Mrs. M. C. Balfour's Northumberland collection is available for publication.

Of the other County Folklore collections in course of completion, the Council are advised that that of the Orkneys and Shetlands is nearly completed, and they are pleased to be able to report that a new collector has come forward in the person of Miss A. B. Henderson, who is at work on the Folklore of Caithness.

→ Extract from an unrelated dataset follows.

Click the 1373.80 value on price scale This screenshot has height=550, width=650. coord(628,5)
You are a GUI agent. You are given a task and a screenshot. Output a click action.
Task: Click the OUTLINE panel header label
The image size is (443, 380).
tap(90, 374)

It is now twenty years since the Folk-Lore Society was founded. Members can look back with pride upon the work of the past, but if that work is to be continued on the same lines, and especially if it is to be developed in a manner adequate to the growing importance of the study and to the imperial position of Britain, strenuous and unremitting efforts are required. It is desirable that the Society should signalise the twentieth year of its existence by increasing its membership to at least 500, a result easily to be achieved if all Members would actively exert themselves on its behalf among their friends. Ignorance concerning the aim and work of the Society, and even its existence, far more than lack of interest, is the foe that has to be contended against—ignorance that can only be dissipated by individual action on the part of Members. An earnest appeal is addressed to all who have the welfare of the Society at heart, and who desire to see its sphere of work enlarged. The Secretary will place prospectuses and application-forms at the disposal of Members, and will render all other assistance in his power. It is especially desirable that the number of public libraries subscribing to the Society's publications should be increased, in order to diffuse as widely as possible accurate knowledge of our study. The Council are preparing a special appeal to libraries, but in the meantime they urge all Members serving upon library committees to represent the claim which the Society has upon all who study the popular antiquities of the very various races under the dominion of the Queen.